Later, David recorded, “I had been working in Kerala for six years before I saw Kathakali for the first time. At that time, a few foreigners living in India neither understood, nor wanted to understand, an exotic and abstruse art like this; it was long before tourists came to Kerala, and there were no overseas students at any of the teaching institutions. Strange as it may seem now, few people in the West had ever heard of Kathakali. The performance was in Calicut where I lived, and although it was fascinating and mesmerising, the action on the stage seemed interminable and I was soon rather bored, as I had no idea what was going on. That would have been my only experience of Kathakali had I not had the good fortune to meet Mr. K.P.S. Menon, who, I later discovered, was an authority on the art and the author of many books on the subject.”

Sense and sensibility

Menon persuaded David to see more performances, took him behind the stage to see the actors being made up, told him the story of the play and explained the action all of which enthralled him. And he began filming the dance form.

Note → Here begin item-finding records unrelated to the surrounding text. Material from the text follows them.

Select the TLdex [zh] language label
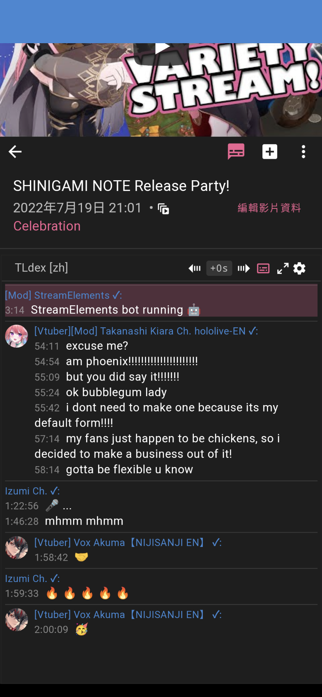Viewport: 322px width, 697px height. pos(41,267)
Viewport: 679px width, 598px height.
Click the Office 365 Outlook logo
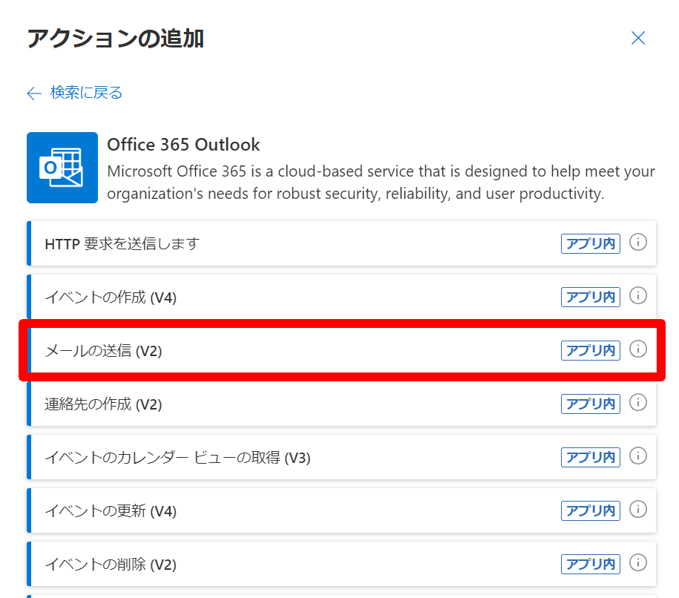[x=62, y=168]
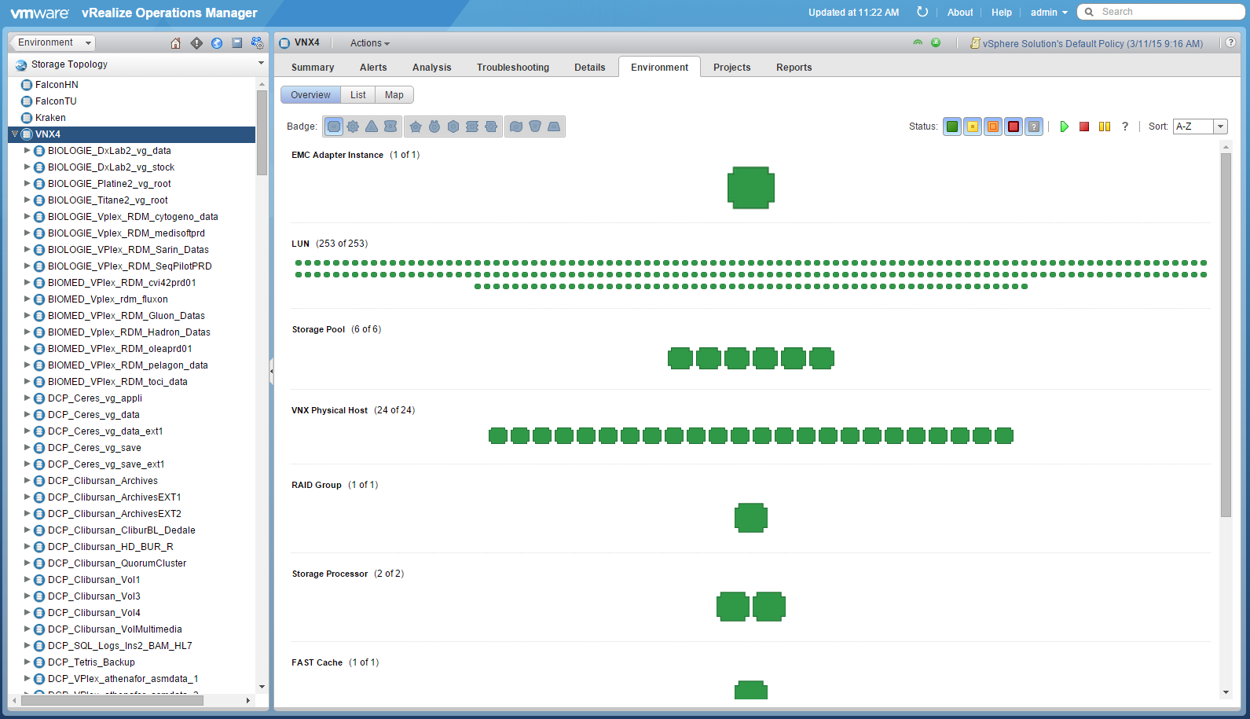
Task: Open the Sort A-Z dropdown
Action: (x=1220, y=127)
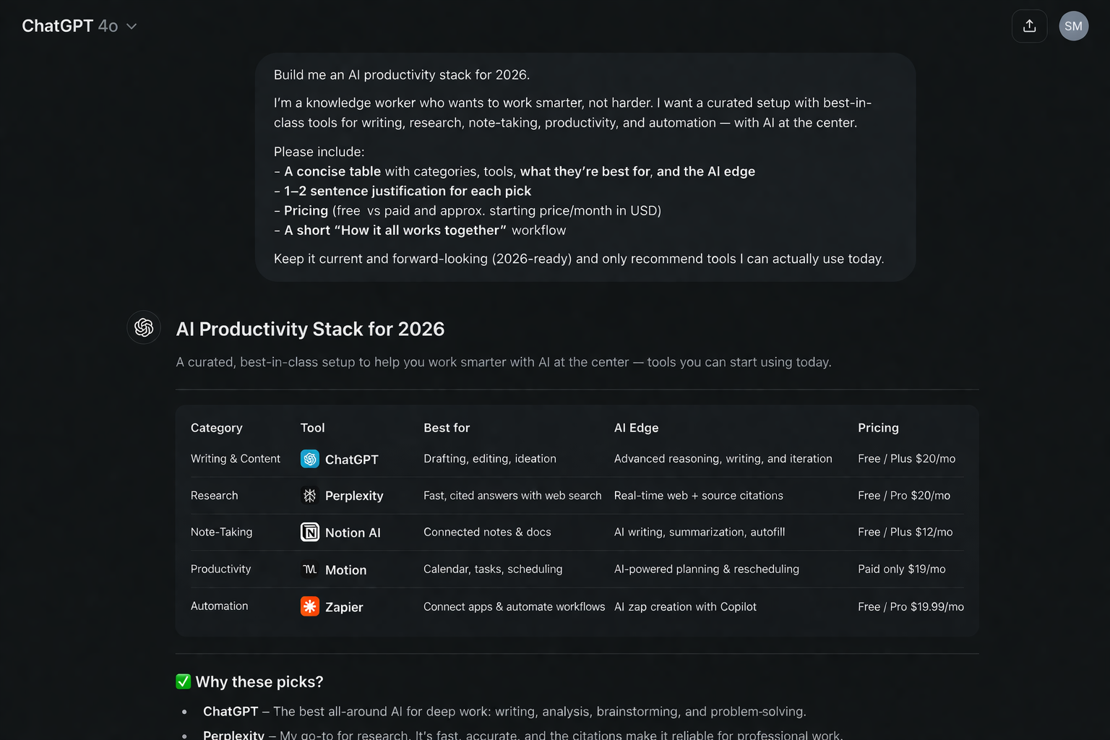This screenshot has width=1110, height=740.
Task: Click the ChatGPT logo beside the response heading
Action: click(144, 327)
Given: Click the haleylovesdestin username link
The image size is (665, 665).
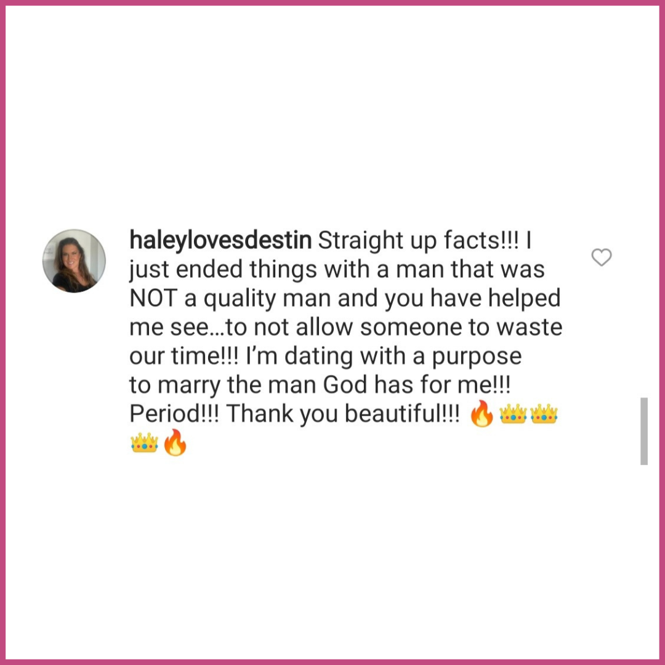Looking at the screenshot, I should (220, 241).
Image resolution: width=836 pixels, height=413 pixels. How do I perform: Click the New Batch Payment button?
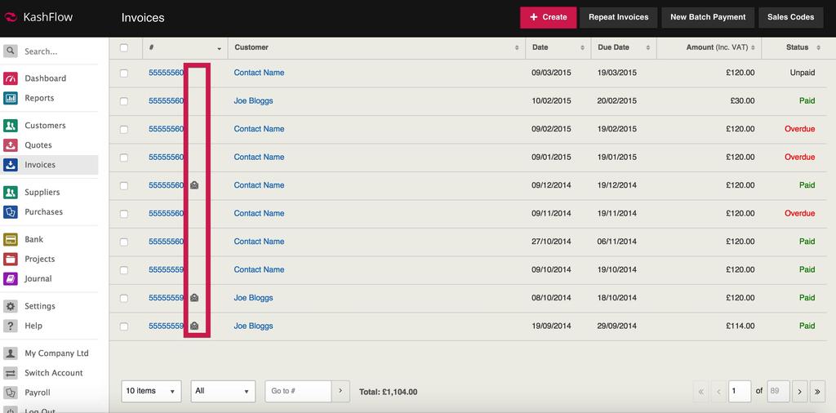[x=707, y=17]
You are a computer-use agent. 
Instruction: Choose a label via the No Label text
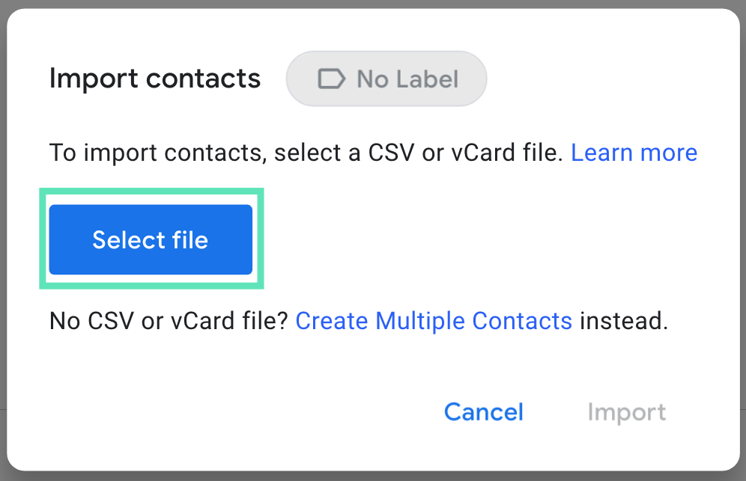(407, 79)
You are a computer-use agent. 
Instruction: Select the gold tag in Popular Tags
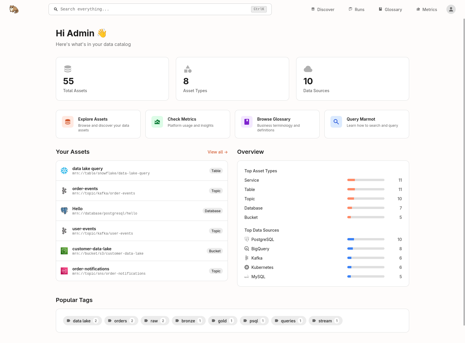pyautogui.click(x=223, y=321)
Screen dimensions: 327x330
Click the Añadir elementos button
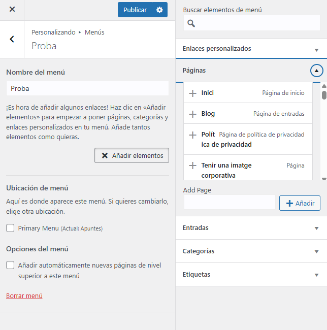(132, 155)
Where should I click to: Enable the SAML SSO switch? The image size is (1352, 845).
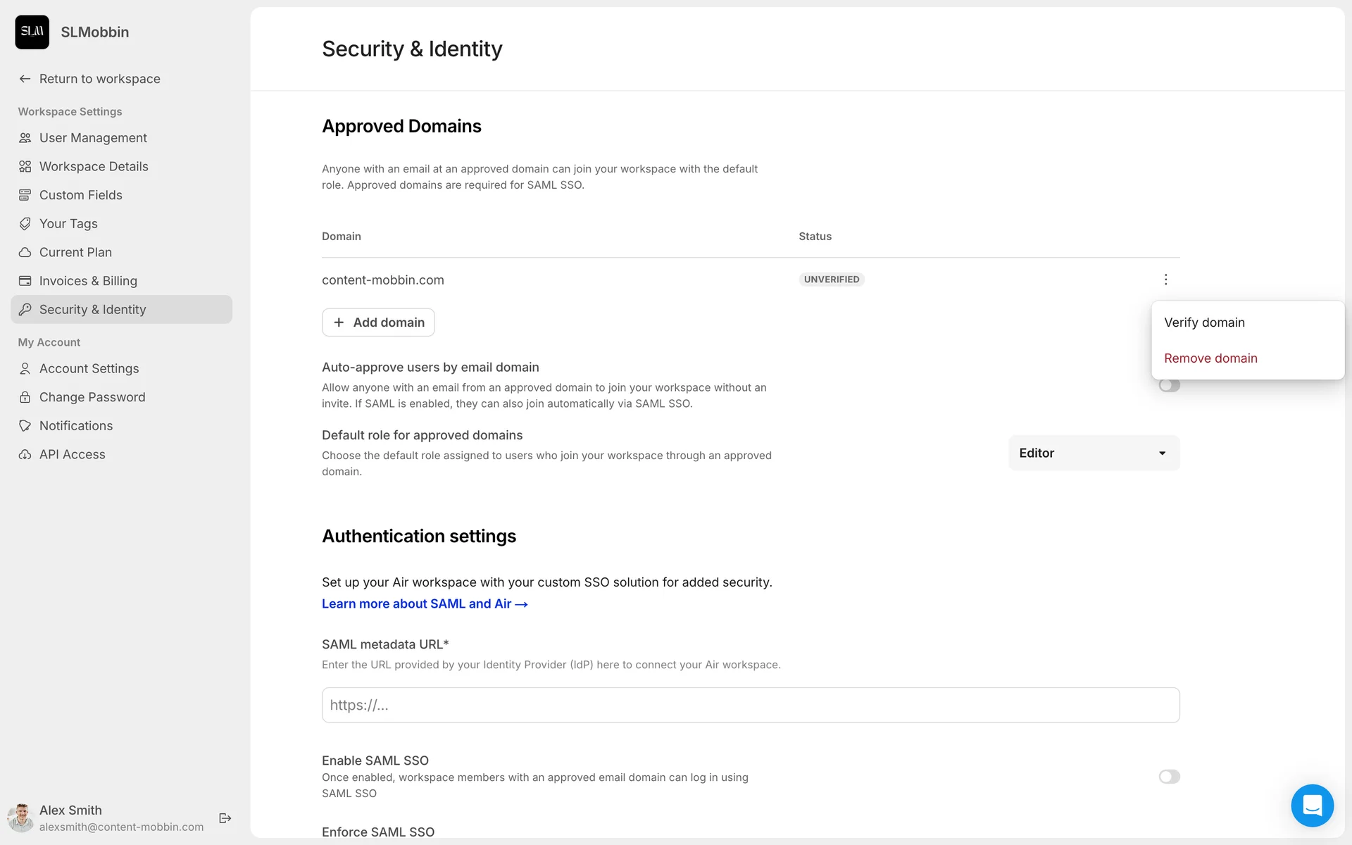point(1169,776)
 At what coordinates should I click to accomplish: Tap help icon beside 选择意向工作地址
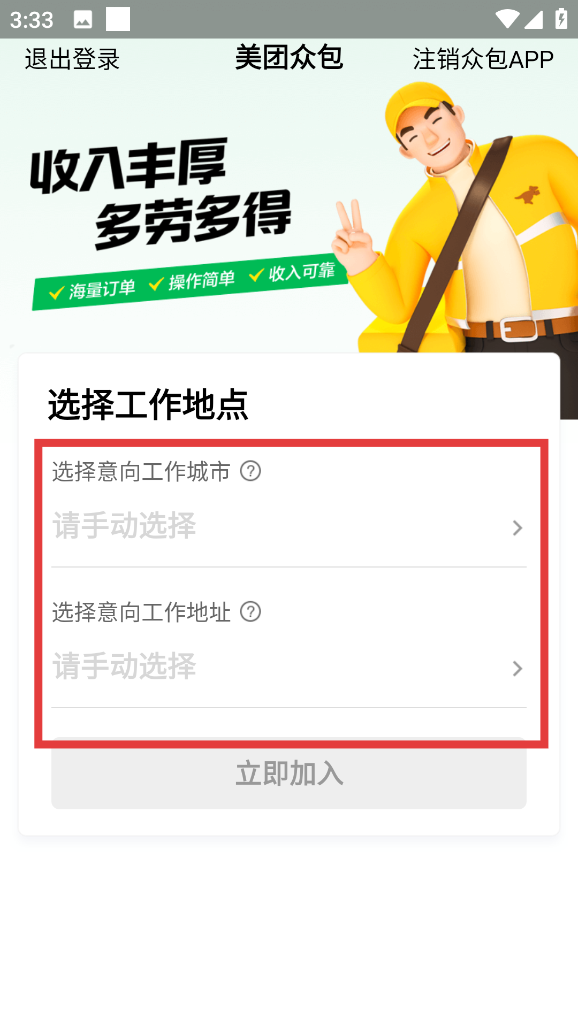click(250, 611)
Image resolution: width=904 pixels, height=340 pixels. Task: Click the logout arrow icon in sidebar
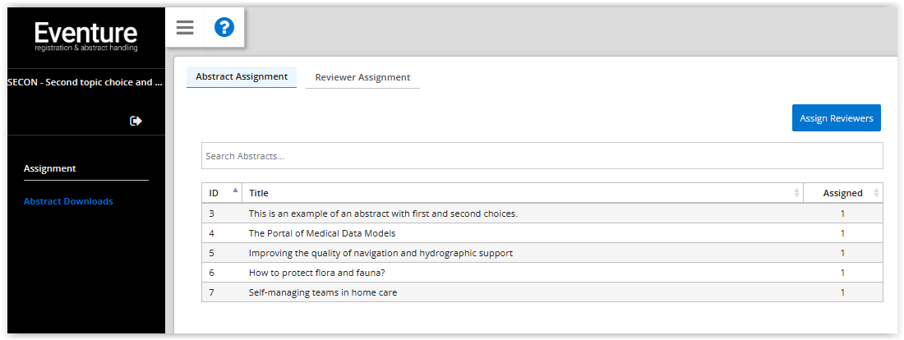coord(136,121)
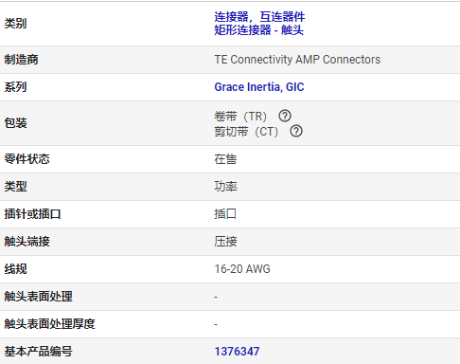Click help icon next to 卷带 (TR)
The height and width of the screenshot is (364, 460).
[x=285, y=116]
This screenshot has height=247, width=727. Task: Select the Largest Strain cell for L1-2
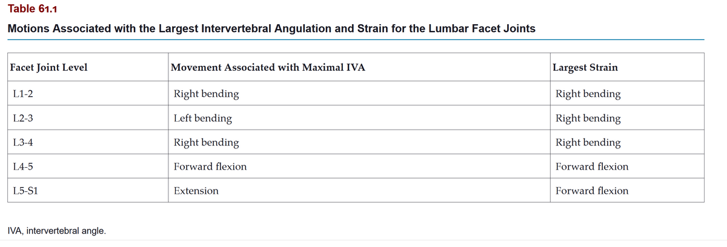(588, 94)
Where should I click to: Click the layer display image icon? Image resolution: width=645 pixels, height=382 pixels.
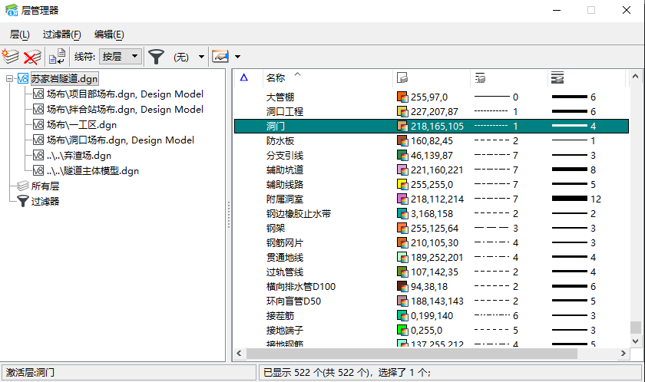pyautogui.click(x=221, y=57)
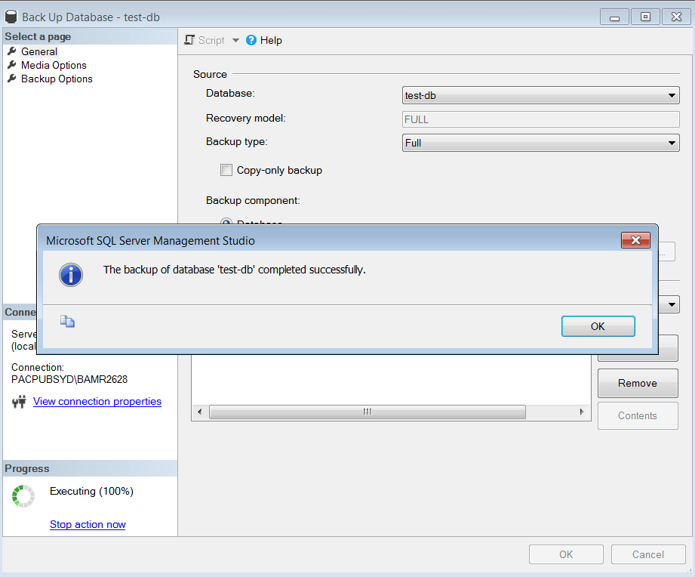Click the Script toolbar icon
Image resolution: width=695 pixels, height=577 pixels.
(190, 41)
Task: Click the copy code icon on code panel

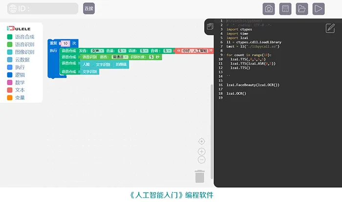Action: coord(210,26)
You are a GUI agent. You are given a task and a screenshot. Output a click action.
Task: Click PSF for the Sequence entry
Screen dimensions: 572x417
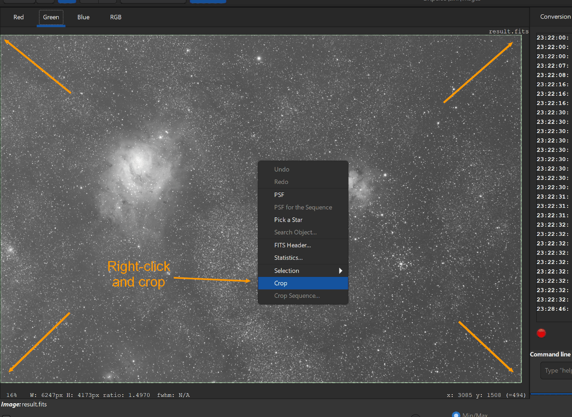[303, 207]
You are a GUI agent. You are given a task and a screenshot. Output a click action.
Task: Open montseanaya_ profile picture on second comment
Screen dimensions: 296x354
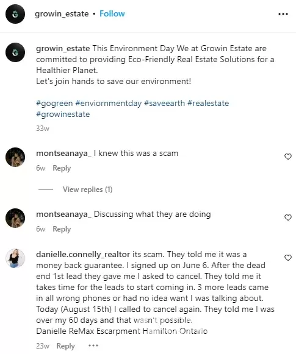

In 1971, David retired from the company and went back to the U.K. However, he kept up his association with Kathakali and came to Kerala on several occasions, until 1991, to record performances and donated the copies to artists. Since his wife, Peggy, was worried about his health, it was my duty to write him a formal letter of invitation explaining the importance of such performances and the necessity of documenting it. On a few occasions, he would draft the letter himself and post it to me so that I could copy it in my handwriting and send it back to him. Such was his passion for Kathakali. As a token of his respect for the art, he donated a corpus fund to the Kerala Kalamandalam to annually award the best acting student with the David Bolland Gold Medal.

While in India, David also served as the Unofficial Correspondent to the Deputy High Commissioner of the U.K., and was responsible for all consular activities for which he was later honoured with an OBE (Order of the British Empire-Civil).

After returning to the U.K., he settled at Brent Knoll, a picturesque village in Bridge Water of Somerset County. He bought a big house and named it ‘Malabar.' He even got a small theatre and an editing studio constructed.

The entire set of Kathakali costume that he displayed at ‘Malabar' was later donated to the British Museum in Bristol.

David made 18 films on Indian culture in addition to his Kathakali documentaries. His first film, ‘Masque of Malabar,' and its shorter version, ‘Malabar Masque,' won 26 awards at international amateur film festivals. He was the producer, scriptwriter, editor, cinematographer, director and provided the voice over too.

Non-Keralite Kathakali enthusiasts consider his 1980 book, ‘A Guide to Kathakali,' awaiting its fourth edition, as gospel. Last year, David handed over the copyright of the book to me.

One of his invaluable documentaries is on Cholliyattam, of all the technically intricate and stylised Kathakali roles performed by the late Kalamandalam Padmanabhan Nair. The master had also published manuals (titled ‘Kathakali Vesham') on the training and acting methodology. Today, David's footage and Nair's manuals are reference sources for practitioners and scholars of the art.

David donated his entire archive to the Rose Bruford College in Kent, not far from London. He also gave a set of his footages to me, which are kept at the David Bolland Performing Arts Centre, a trust that I formed in 2004 to make it available to any one for academic purpose.

David had almost completed his autobiography, ‘Never a Dull Moment,' in eight volumes. Of these, volume three is an account of his first 12 years in India, 1946-57, and the 554 letters that he wrote to his mother between 1939-1957, all of which offer glimpses of history and life in the two countries.

When I met him in July last, he was past 92, fragile and mostly confined to the house. His daughter Diana, the Sheffield-based child psychiatrist, Dr. Seena, who is producing a documentary on him (The legend of ‘Malabar') and I spent a few quality days with him. When I asked him about staying alone, he replied, “I never feel lonely or bored; I watch a Kathakali tape of Ramankutty (Nair) or Padmanabhan (Nair)”.

(The writer is Director, Centre for Kutiyattam, Thiruvananthapuram, of the Central Sangeet Natak Akademi, New Delhi.)